An increase in the consumption tax of 1% would equate to an extra US$0.88 billion in tax income. The current ruling political party, the Liberal and Democratic Party (LDP), previously tried to increase the consumption tax from 5% to 10% in 2015. However, they raised it to 8% in 2014 and postponed the remaining increase until 2019, because of fear of causing a downturn in the economy and losing the election. The author considers that the increase in consumption tax is indispensable to securing of finance for an improved social security system. It must be noted that the consumption tax rate in Japan is lower than in many other developed countries, including France (19.6%) and Germany (19.0%).
In addition to raising the consumption tax, it is also necessary to evaluate the range of income from which premiums are calculated. In 1991, the French model for calculating income subject to calculation of premiums changed from labor income to total income, including assets income. Such methods would likely be reasonable in terms of securing economic vertical equity in Japan, where the social insurance system is based on the social solidarity principle.
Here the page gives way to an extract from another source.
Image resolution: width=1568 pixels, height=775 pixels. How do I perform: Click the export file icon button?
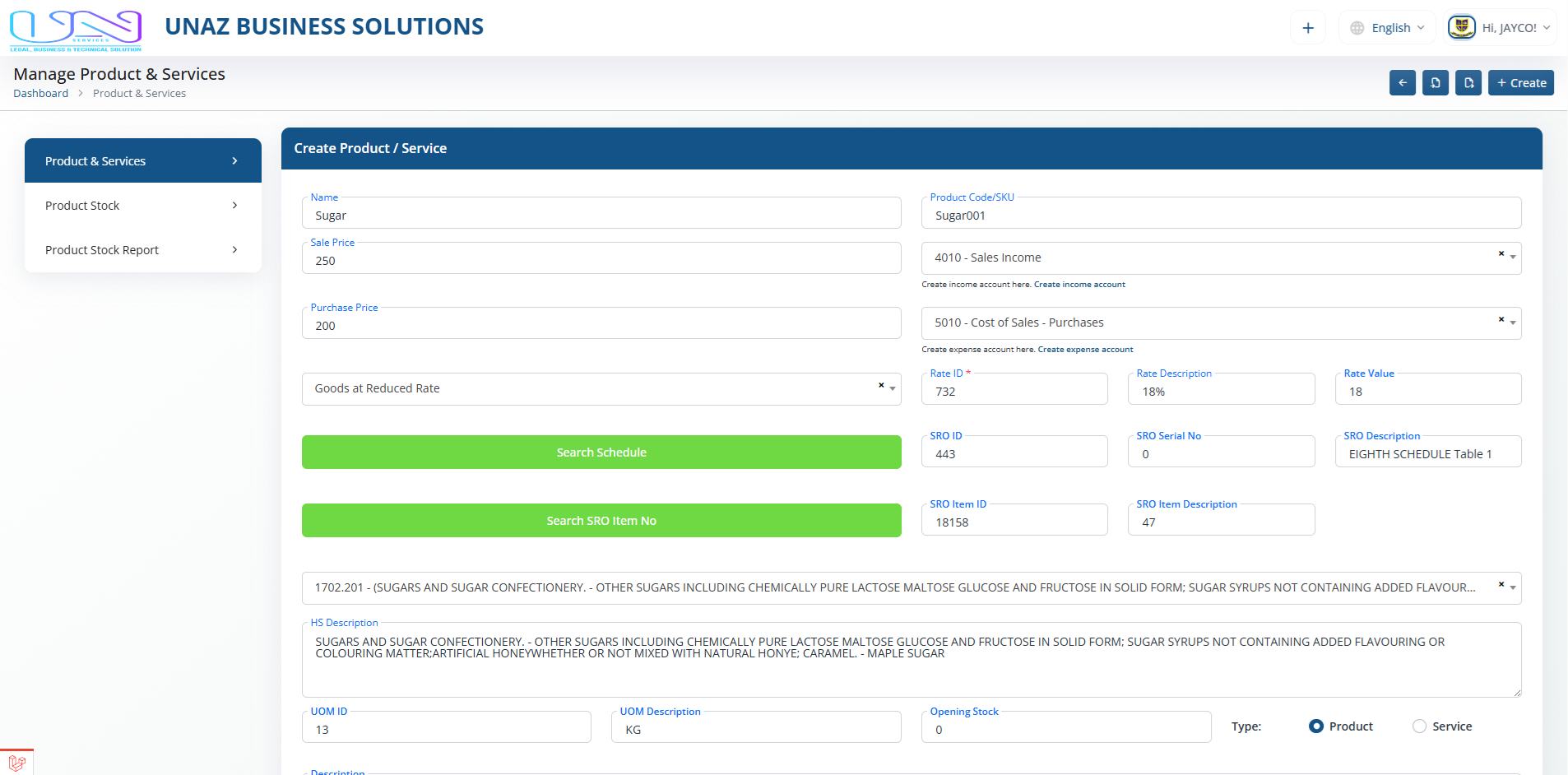1468,83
Another way to increase financial resources is to increase the size of the labor force. To do that, it is necessary to make Japanese society an ageless society. In addition to reviewing working conditions and the retirement system, the role of medical care in supporting people to be active is also important. In the UK, doctors have a resource called the fit note (25). This enables general practitioners to issue medical certificates to employers describing the considerations necessary for patients with illnesses to be able to adapt to the workplace. This could be useful in Japan for elderly employees with medical issues. Furthermore, given the worsening situation in the Japanese labor market, it is likely that more foreign workers will be accepted in Japan. This will require a review of the qualifications of the insured and dependent persons. Failure to properly respond to this problem could result in confusion over immigrants, similar to that seen in Europe.
Regardless of what measures are taken, it is inevitable that structural reforms mean that the additional burden will be shared among stakeholders. For proper policy selection, an arrangement is necessary to arrive at a reasonable consensus among stakeholders based on objective data. Comprehensive infrastructure for medical information is required for this purpose.
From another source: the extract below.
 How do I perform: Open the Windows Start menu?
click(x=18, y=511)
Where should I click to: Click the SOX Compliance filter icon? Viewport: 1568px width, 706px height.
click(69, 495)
Due to an aging population, advances in medical technology, changes in the economic environment, and increasing awareness about the quality of care, medical system reform is indispensable. However, because of broad disappointment with the regime change of the LDP to the Democratic Party of Japan in 2009, Japanese citizens feel more conservative toward change. Given this social atmosphere, it would be practical for the reform strategy to be incremental, even though it requires time. In order to make this policy successful, Japan needs long overdue strong leadership from politicians. It is also necessary to improve the ability to utilize healthcare information in society as a whole. Finally, the author believes that strengthening the foundation of the Health Service Research is of critical importance for public health administration in Japan.
This article was completed by the author alone.